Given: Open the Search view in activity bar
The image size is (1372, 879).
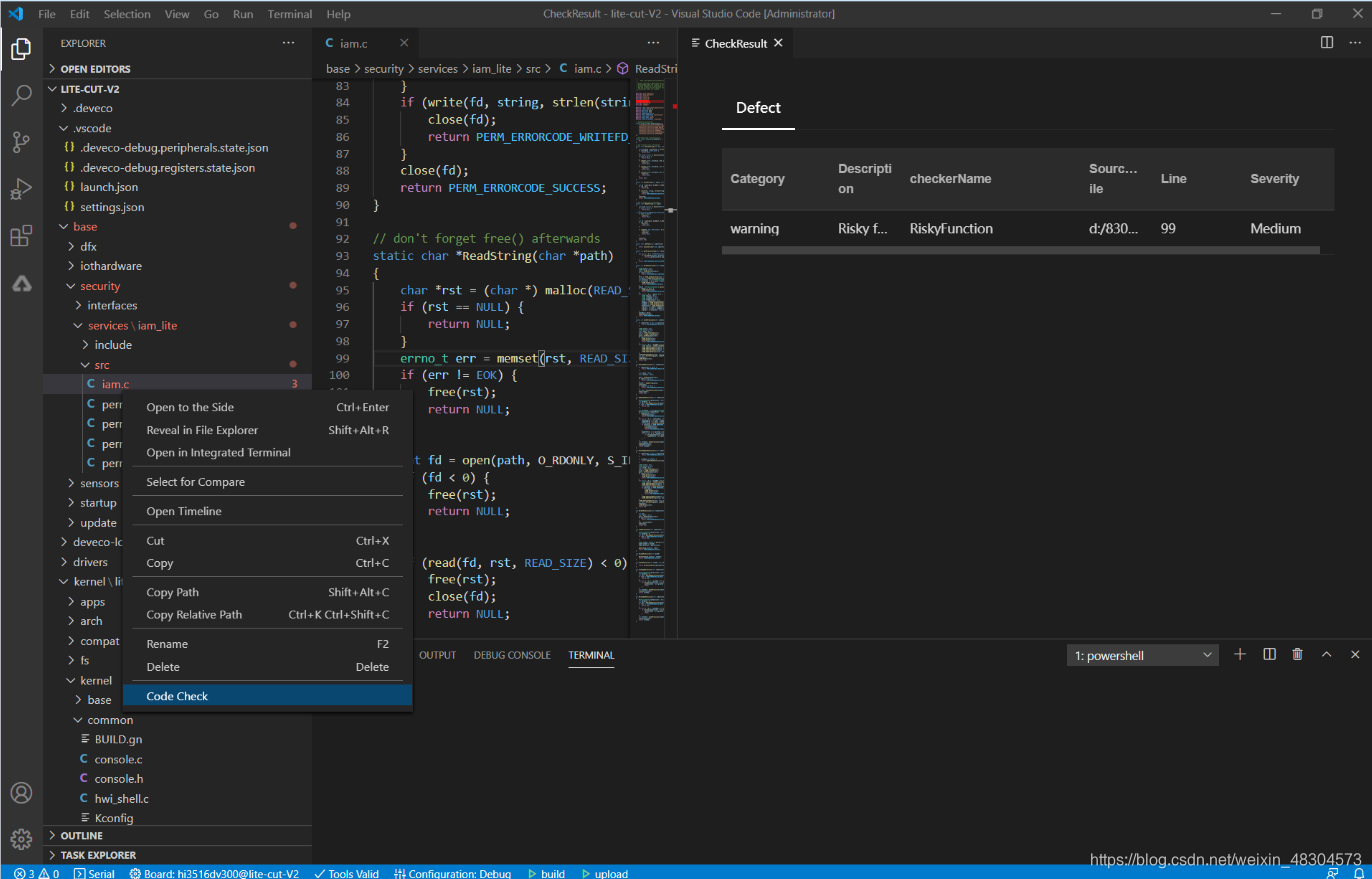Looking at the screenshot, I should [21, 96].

---

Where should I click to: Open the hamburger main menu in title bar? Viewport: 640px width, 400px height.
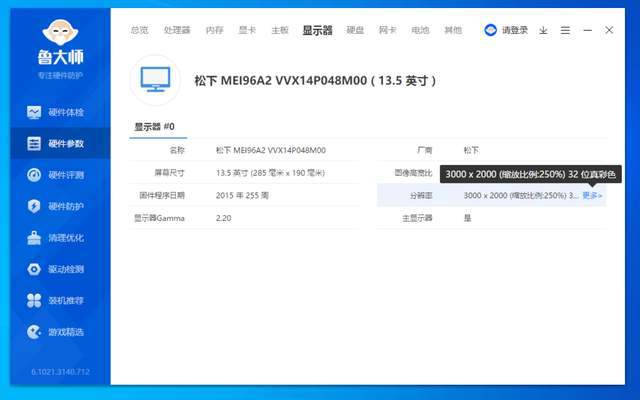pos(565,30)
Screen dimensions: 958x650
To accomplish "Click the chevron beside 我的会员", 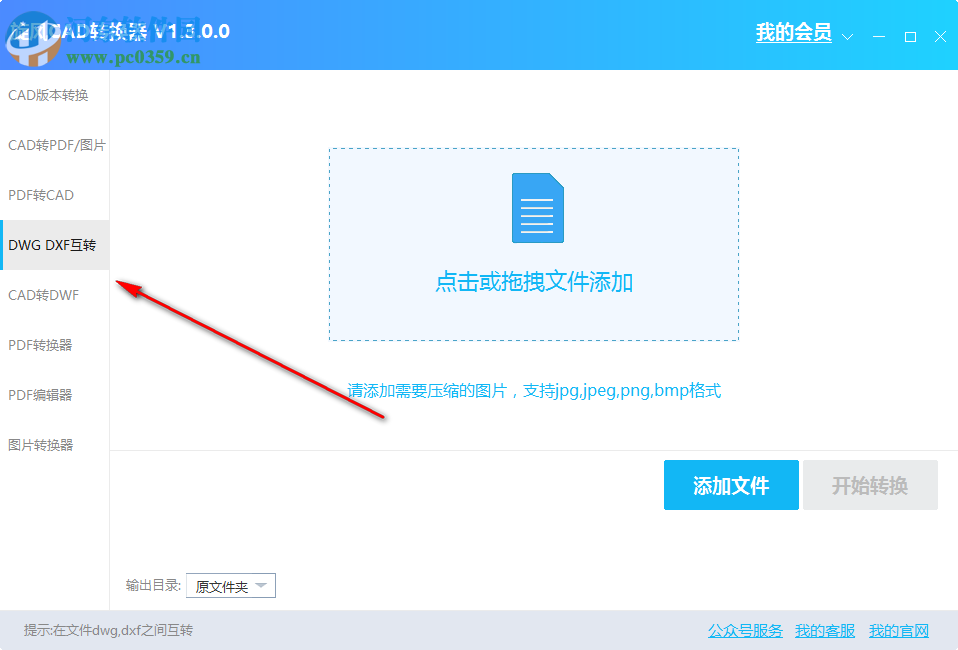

What to do: Print the material line for line, starting at the line that contains "Given: Open the Search view in activity bar" and ending after the line that contains "Looking at the screenshot, I should [21, 96].". Omit the pictures from your answer.

Exercise output:
Given: Open the Search view in activity bar
The image size is (1372, 879).
Looking at the screenshot, I should [21, 96].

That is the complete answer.